OGBert-110M-Base
A 110M parameter ModernBERT-based masked language model trained on glossary and domain-specific text.
Related models:
- mjbommar/ogbert-110m-sentence - Sentence embedding version with mean pooling + L2 normalization
Model Details
| Property | Value |
|---|---|
| Architecture | ModernBERT |
| Parameters | 110M |
| Hidden size | 768 |
| Layers | 12 |
| Attention heads | 12 |
| Vocab size | 32,768 |
| Max sequence | 1,024 tokens |
Training
- Task: Masked Language Modeling (MLM)
- Dataset: mjbommar/ogbert-v1-mlm - derived from OpenGloss, a synthetic encyclopedic dictionary with 537K senses across 150K lexemes
- Masking: Standard 15% token masking
- Training steps: 8,000 steps (selected for optimal downstream performance)
- Tokens processed: ~4.5B
- Batch size: 1,024
- Peak learning rate: 3e-4
Performance
Word Similarity (SimLex-999)
SimLex-999 measures Spearman correlation between model cosine similarities and human judgments on 999 word pairs. Higher = better alignment with human perception of word similarity.

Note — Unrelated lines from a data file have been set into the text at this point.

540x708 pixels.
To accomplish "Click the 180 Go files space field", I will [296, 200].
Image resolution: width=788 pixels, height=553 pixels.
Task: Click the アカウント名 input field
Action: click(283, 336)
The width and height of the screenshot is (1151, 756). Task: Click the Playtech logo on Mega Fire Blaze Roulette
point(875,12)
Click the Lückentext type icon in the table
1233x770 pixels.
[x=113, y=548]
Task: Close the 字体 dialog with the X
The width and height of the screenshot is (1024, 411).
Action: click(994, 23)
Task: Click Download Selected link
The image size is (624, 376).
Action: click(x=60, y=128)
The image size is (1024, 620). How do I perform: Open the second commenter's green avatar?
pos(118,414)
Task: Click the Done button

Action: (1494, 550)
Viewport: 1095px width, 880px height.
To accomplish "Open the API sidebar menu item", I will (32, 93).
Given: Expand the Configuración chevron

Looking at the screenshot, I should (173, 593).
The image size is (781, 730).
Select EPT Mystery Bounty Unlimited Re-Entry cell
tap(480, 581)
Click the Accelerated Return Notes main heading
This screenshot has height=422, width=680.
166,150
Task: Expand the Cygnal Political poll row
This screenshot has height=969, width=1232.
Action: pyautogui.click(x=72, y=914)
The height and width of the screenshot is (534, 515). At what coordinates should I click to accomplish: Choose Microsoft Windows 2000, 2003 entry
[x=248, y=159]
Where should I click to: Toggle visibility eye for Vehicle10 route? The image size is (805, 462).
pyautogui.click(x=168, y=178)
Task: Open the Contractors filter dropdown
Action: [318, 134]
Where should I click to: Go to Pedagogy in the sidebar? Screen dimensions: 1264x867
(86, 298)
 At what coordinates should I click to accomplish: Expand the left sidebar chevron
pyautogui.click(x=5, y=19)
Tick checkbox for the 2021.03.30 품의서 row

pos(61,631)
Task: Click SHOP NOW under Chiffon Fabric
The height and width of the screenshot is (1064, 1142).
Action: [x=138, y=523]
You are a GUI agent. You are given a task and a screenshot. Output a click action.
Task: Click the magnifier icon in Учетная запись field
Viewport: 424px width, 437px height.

| Model | Params | SimLex-999 (ρ) |
|---|---|---|
| OGBert-110M-Base | 110M | 0.345 |
| BERT-base | 110M | 0.070 |
| RoBERTa-base | 125M | -0.061 |
OGBert-110M-Base achieves 5x better word similarity than BERT-base with the same parameter count.
Document Clustering
Evaluated on 80 domain-specific documents across 10 categories using KMeans.
| Model | Params | ARI | Cluster Acc |
|---|---|---|---|
| OGBert-110M-Base | 110M | 0.941 | 0.975 |
| BERT-base | 110M | 0.896 | 0.950 |
| RoBERTa-base | 125M | 0.941 | 0.975 |
OGBert-110M-Base matches or exceeds RoBERTa-base on clustering tasks.
Usage
Fill-Mask Pipeline
from transformers import pipeline
fill_mask = pipeline('fill-mask', model='mjbommar/ogbert-110m-base')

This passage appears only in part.